New research published in The Journal of Sexual Medicine reports sexual dysfunction as a consequence of bad positioning by women cyclists. And offers a simple solution: raise the handlebars. But as any competitive cyclist knows, raising the handlebars destroys aerodynamics, thus making the cyclist less competitive. And that’s possibly not a price that serious athletes are willing to pay for the sake of better sex. After six-plus hours in the saddle, they’re probably too tired for that anyway.


Handlebar level can affect sexual health of female cyclists

A new study published in The Journal of Sexual Medicine reveals that handlebar position is associated with changes in genital sensation in female cyclists.

Led by Marsha K. Guess, MD, MS, of Yale University School of Medicine, researchers evaluated bicycle set-up in terms of the relationship between the seat and the handlebars. 48 competitive women cyclists were studied.

Researchers measured saddle pressures and sensation in the genital region to see if placing handlebars in different positions affects pressure and sensation in the genital region. Results showed that placing the handlebar lower than the seat was associated with increased pressure on the genital region and decreased sensation (reduced ability to detect vibration).

“Modifying bicycle set-up may help prevent genital nerve damage in female cyclists,” Guess notes. “Chronic insult to the genital nerves from increased saddle pressures could potentially result in sexual dysfunction.”

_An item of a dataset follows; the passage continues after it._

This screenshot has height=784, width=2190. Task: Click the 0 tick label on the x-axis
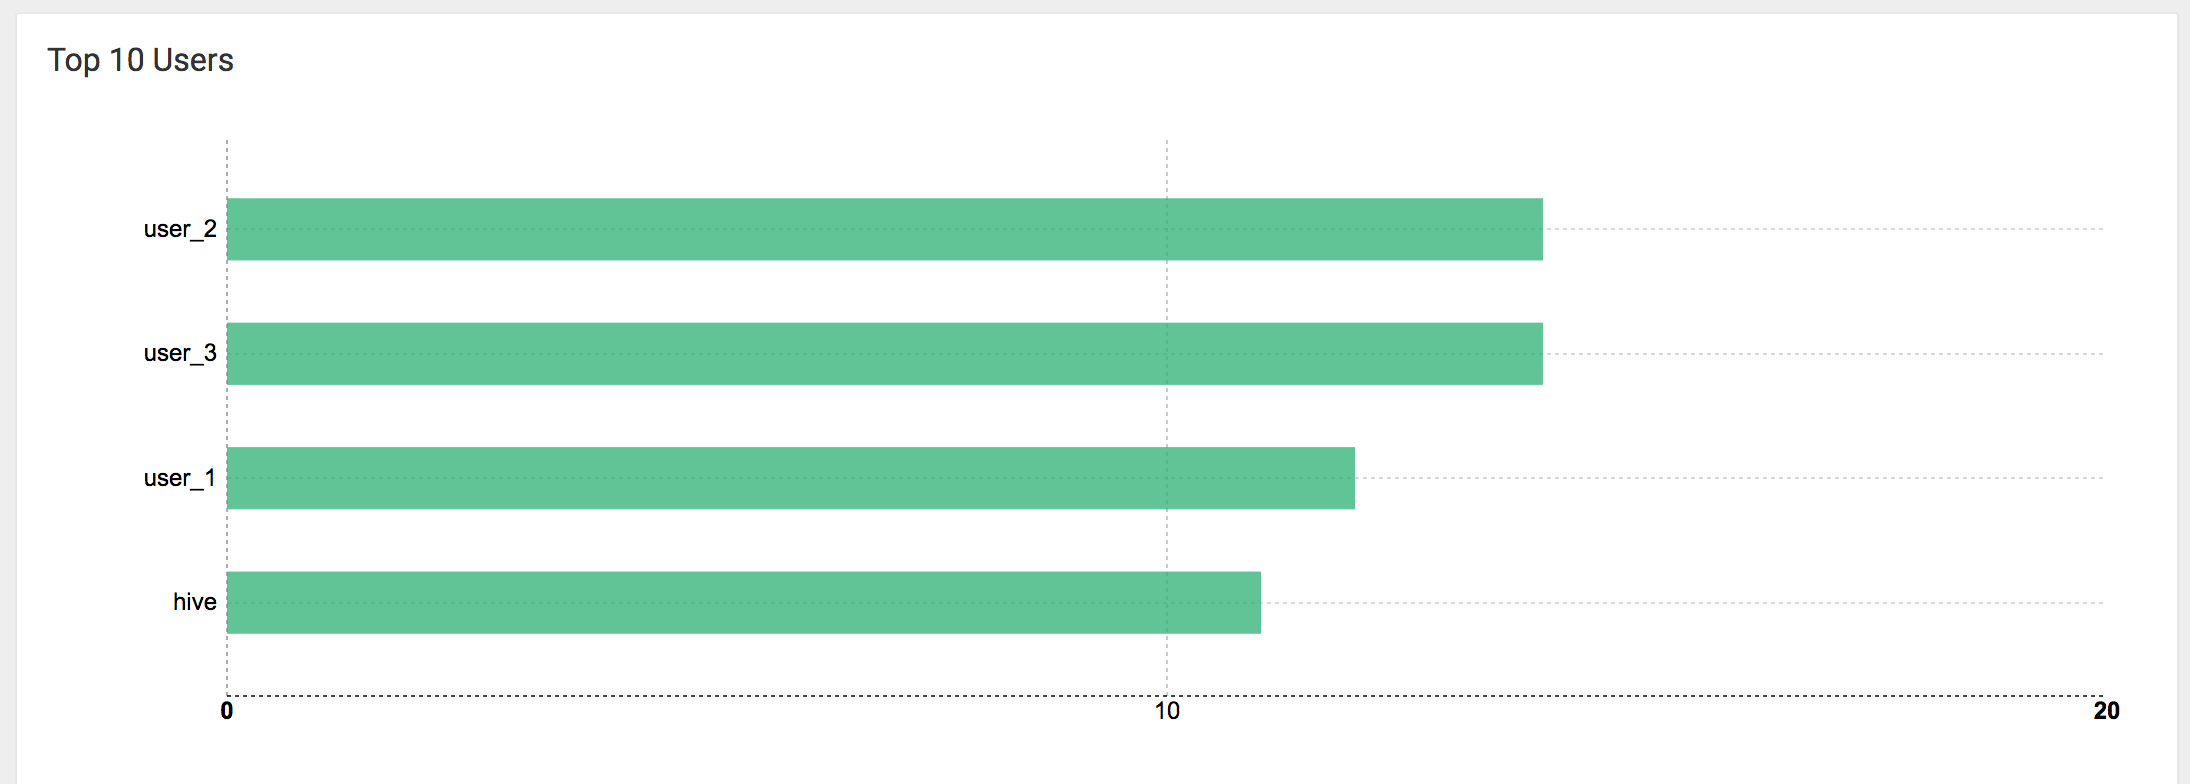pyautogui.click(x=227, y=711)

“There are a myriad of factors affecting women’s sexual function. If women can minimize pressure application to the genital tissues merely by repositioning their handlebars higher, to increase sitting upright, and thereby maximize pressure application to the woman’s sit bones, then they are one step closer to maintaining their very important sexual health,” explained Irwin Goldstein, editor-in-chief of The Journal of Sexual Medicine.